→ **Teks yang ditampilkan**

Berkata Syaikhul Islam Rohimahulloh : Sesungguhnya puncak keadilan adalah peribadatan kepada Alloh semata, tidak ada sekutu bagi-Nya, sebagaimana puncak kezholiman adalah syirik. Sebab kzholiman adalah peletakan sesuatu bukan pada tempatnya, dan tidaklah ada yang lebih zholim dari orang yang meletakkan ibadah bukan pada tempatnya dengan beribadah kepada selain Alloh. [Jami’ Masail libni Taimiyah: 5/ 165]

Rosululloh Shollallohu ‘alaihi wasallam juga telah bersabda ketika beliau ditanya: “Dosa apakah yang paling besar di sisi Alloh.” Beliau menjawab:

ﺃَﻥْ ﺗَﺠْﻌَﻞَ ﻟِﻠﻪ ﻧِﺪًّﺍ ﻭَﻫُﻮَ ﺧَﻠَﻘَﻚَ

“(Yaitu) engkau membuat bagi Alloh tandingan, padahal Dialah yang telah menciptakanmu.” (HR. Bukhory-Muslim)

→ **Perintah A**
Jawablah pertanyaan berikut berdasarkan teks tentang keadilan dan syirik di atas.
(i) Apa puncak keadilan menurut Syaikhul Islam?
(ii) Apa yang disebut sebagai puncak kezholiman?
(iii) Apa jawaban Rosululloh ketika ditanya tentang dosa yang paling besar di sisi Alloh?

→ **Cuplikan data**
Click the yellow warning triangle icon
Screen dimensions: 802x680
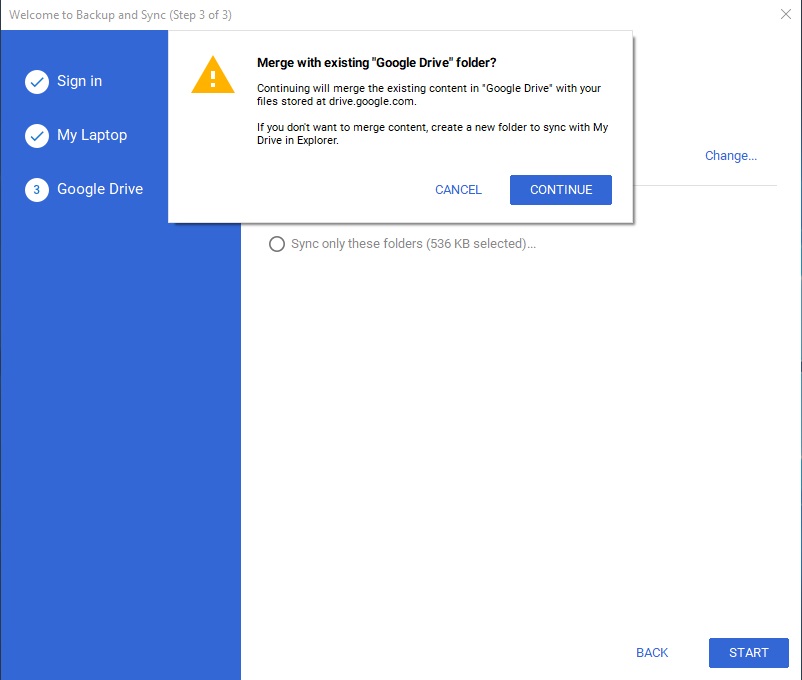(212, 75)
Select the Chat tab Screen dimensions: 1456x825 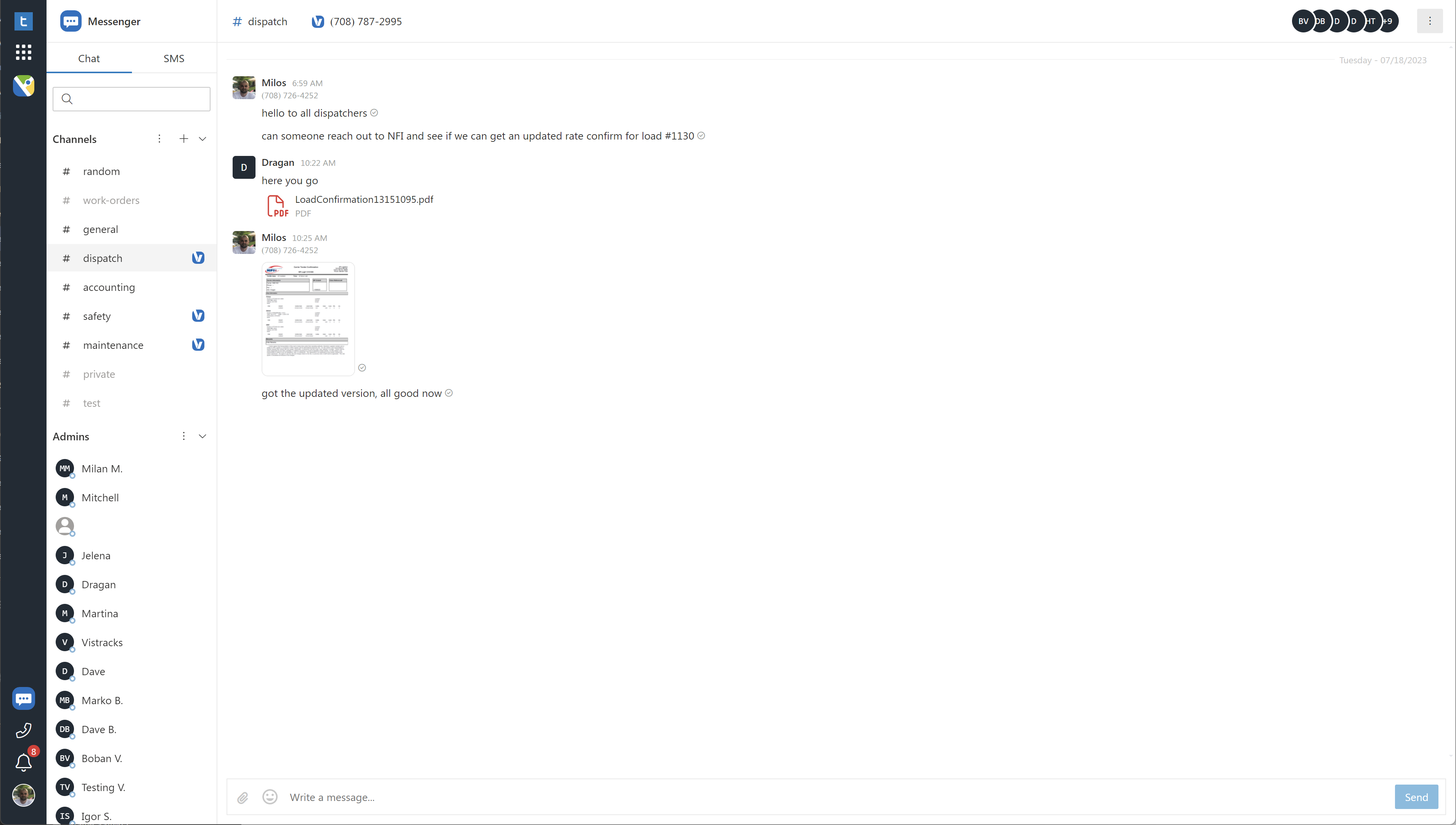[x=88, y=58]
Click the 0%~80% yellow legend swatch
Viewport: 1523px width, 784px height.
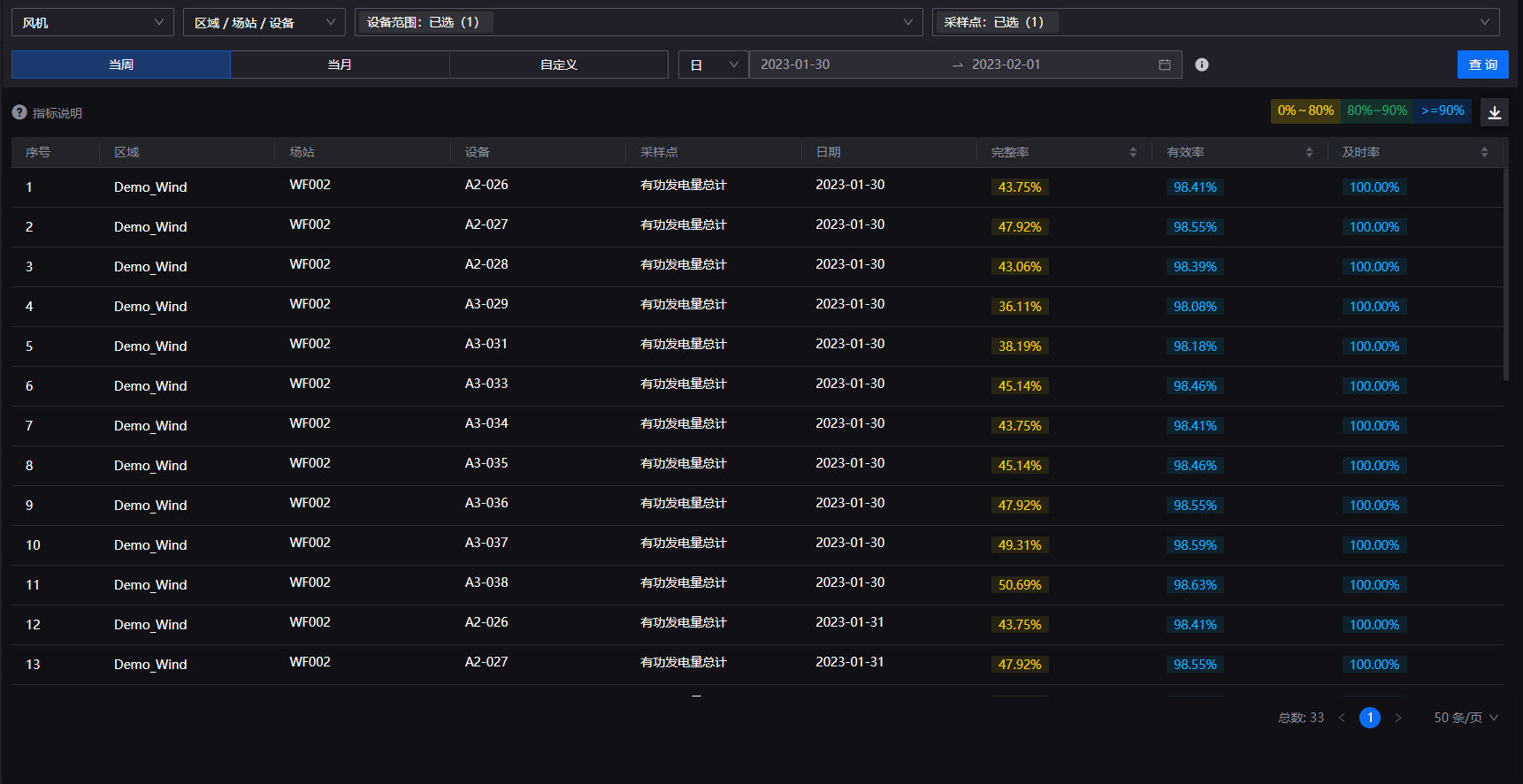(1305, 110)
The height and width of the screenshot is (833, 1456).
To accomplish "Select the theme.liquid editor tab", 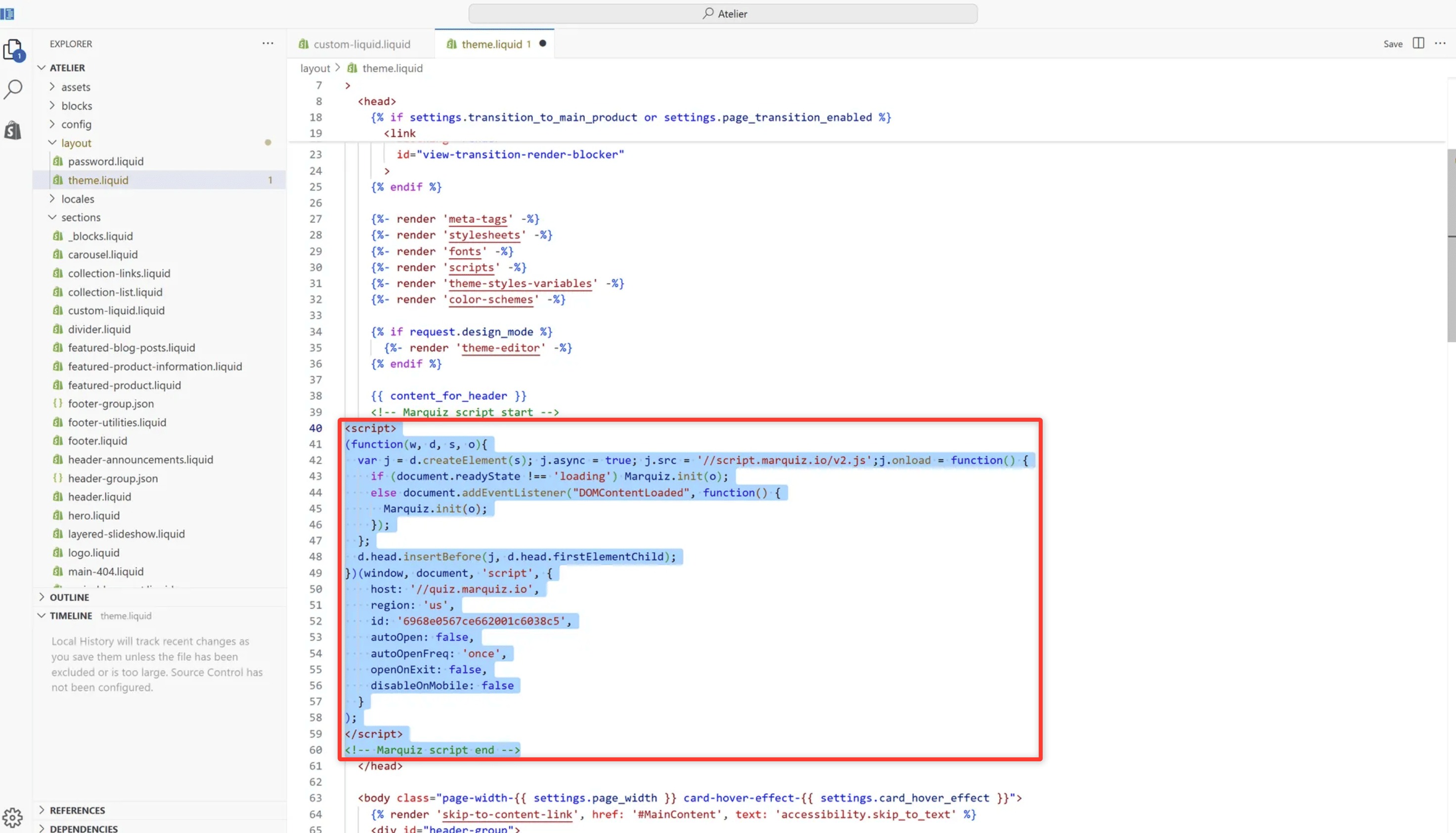I will click(491, 44).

→ **Perintah B**
Hitung jumlah baris dalam catatan yang memuat kata "height", lalu tuliskan angkanya saja.

→ **Jawaban tertulis A**
(i) Peribadatan kepada Alloh semata, tidak ada sekutu bagi-Nya.
(ii) Syirik.
(iii) Engkau membuat bagi Alloh tandingan, padahal Dialah yang telah menciptakanmu.

→ **Jawaban tertulis B**
2